### Task to carry out
Exactly the lines below from the line with "Instruction: Click the tab bar divider line" through the line with "The image size is (946, 564)." must make up the answer, both ends included and pictures left out.

*** Material for the task ***

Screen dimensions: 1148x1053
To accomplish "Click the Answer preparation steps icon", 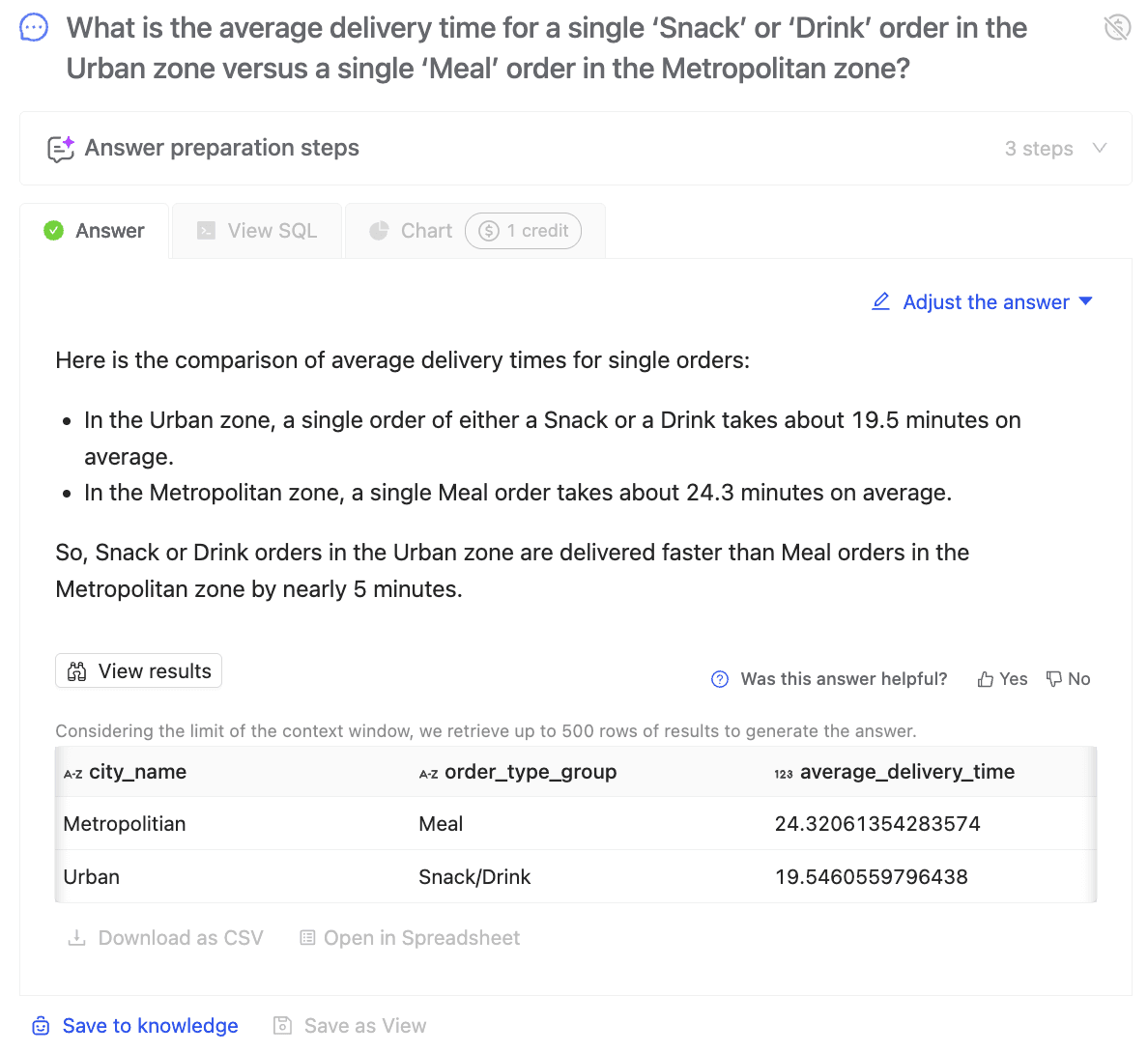I will click(x=61, y=149).
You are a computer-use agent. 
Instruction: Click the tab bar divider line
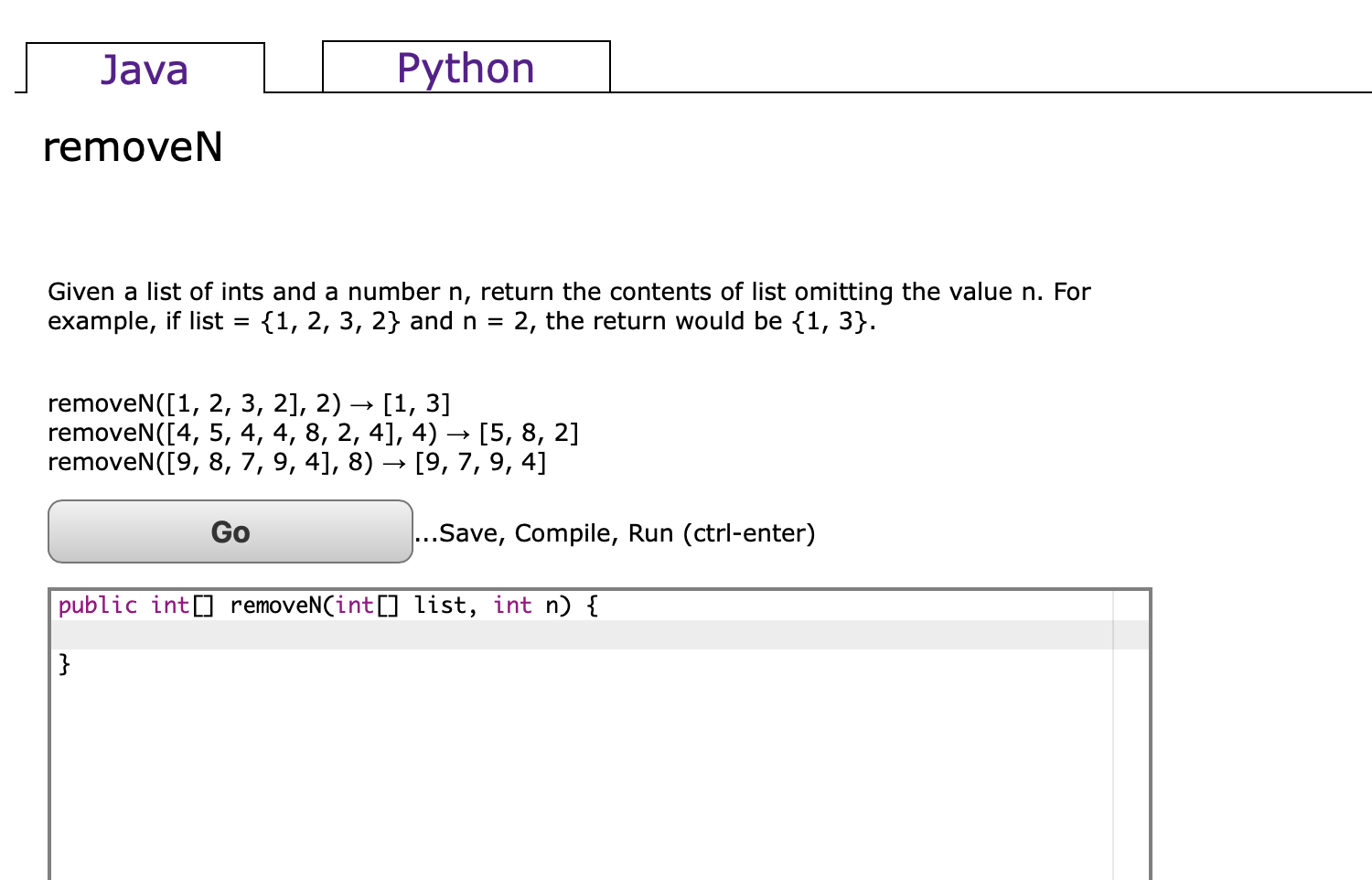pos(915,91)
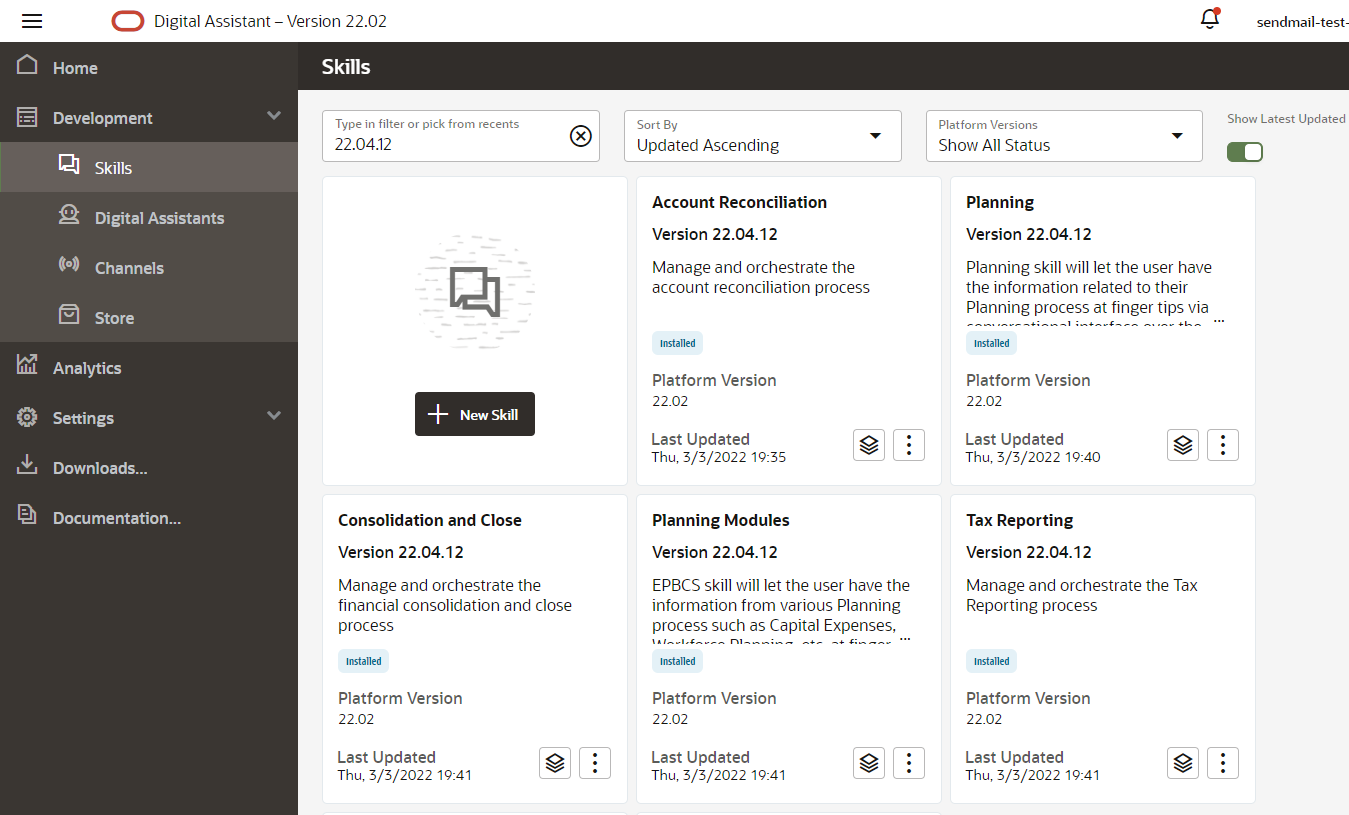The width and height of the screenshot is (1349, 815).
Task: Open the hamburger navigation menu
Action: click(32, 21)
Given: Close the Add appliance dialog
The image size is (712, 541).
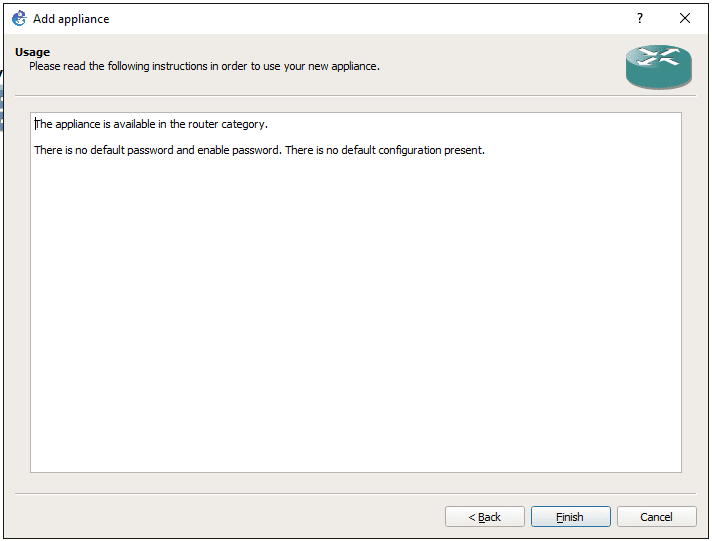Looking at the screenshot, I should tap(685, 18).

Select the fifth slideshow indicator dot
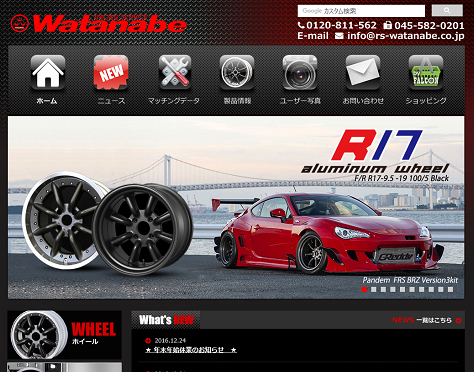(x=402, y=289)
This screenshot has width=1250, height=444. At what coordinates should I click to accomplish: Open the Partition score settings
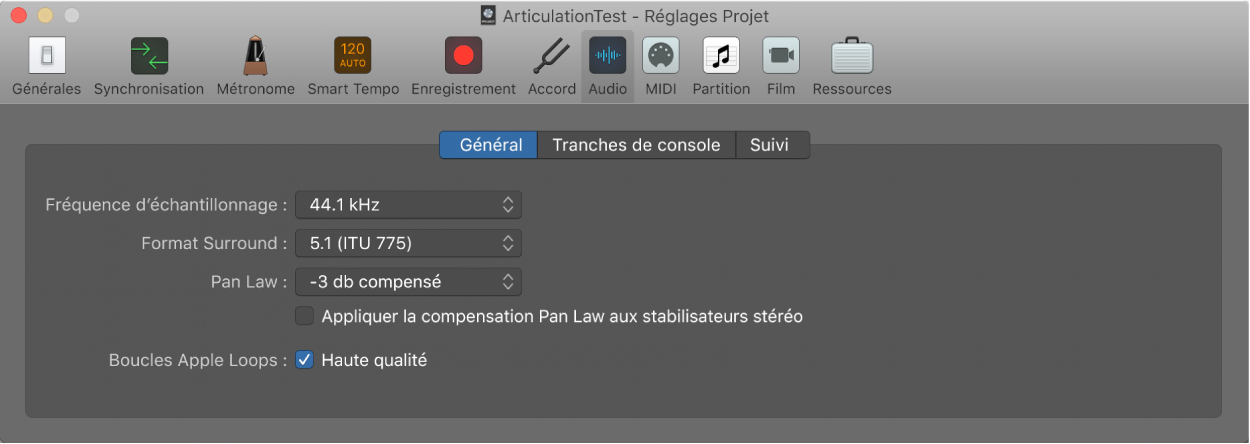(720, 56)
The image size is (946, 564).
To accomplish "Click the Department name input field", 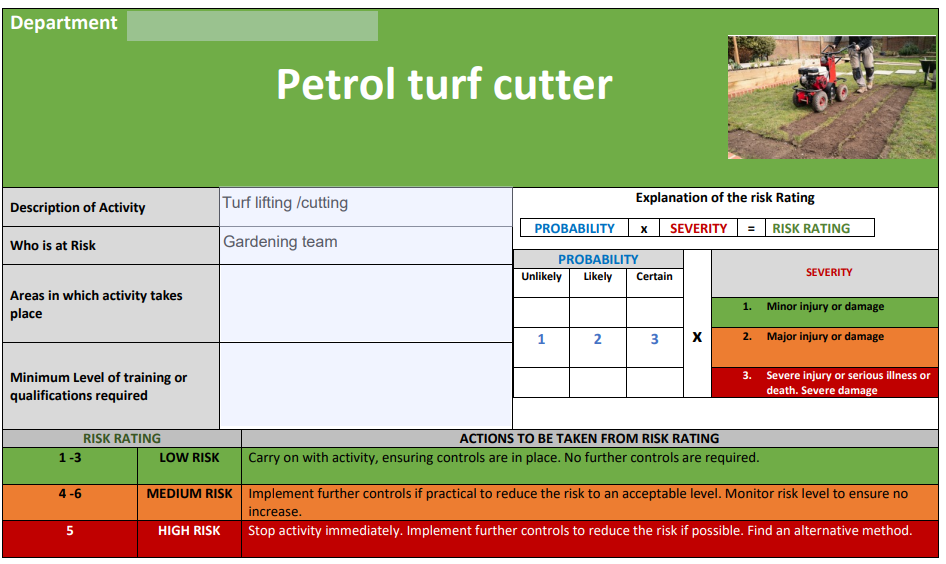I will coord(252,26).
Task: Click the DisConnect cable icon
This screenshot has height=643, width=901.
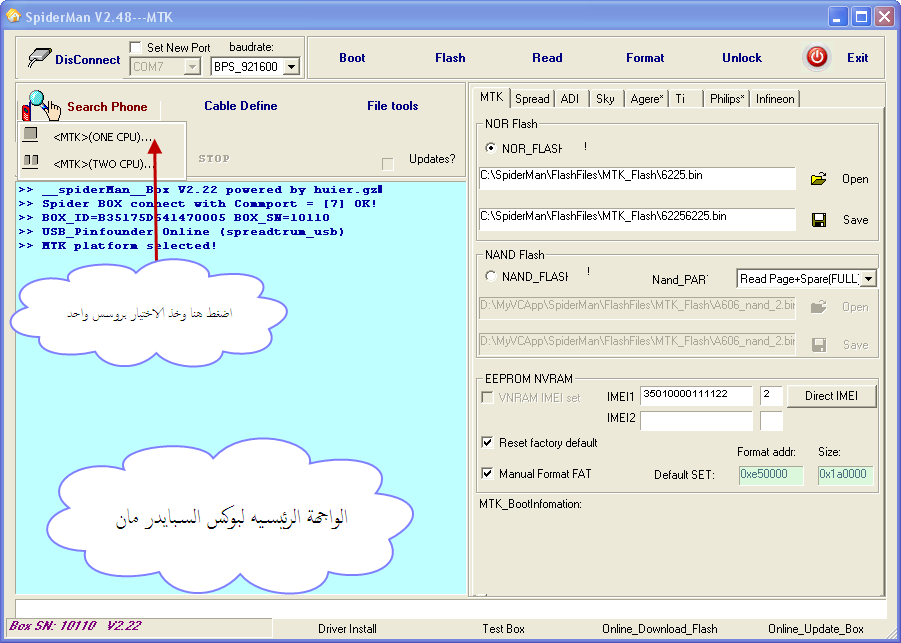Action: 39,58
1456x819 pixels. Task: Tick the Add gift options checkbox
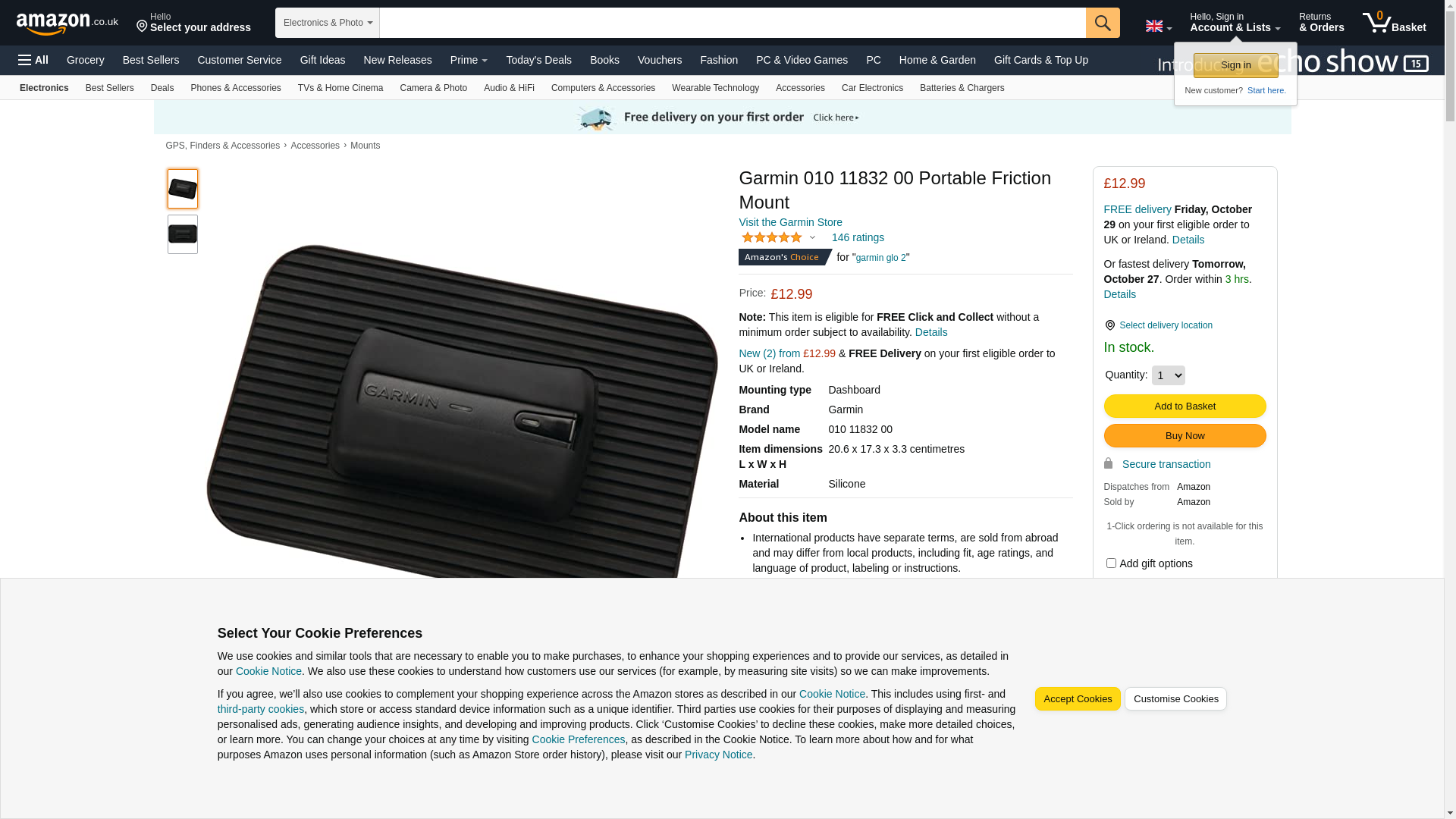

*** End of Material for the task ***

### Reply to the task
Instruction: Click the tab bar divider line
pos(915,91)
The width and height of the screenshot is (1349, 815).
Task: Open the hamburger navigation menu
Action: click(32, 21)
Given: Close the Add appliance dialog
The image size is (712, 541).
Looking at the screenshot, I should tap(685, 18).

Select the fifth slideshow indicator dot
(x=402, y=289)
This screenshot has width=1250, height=444. At what coordinates should I click to accomplish: Open the Partition score settings
(720, 56)
The image size is (946, 564).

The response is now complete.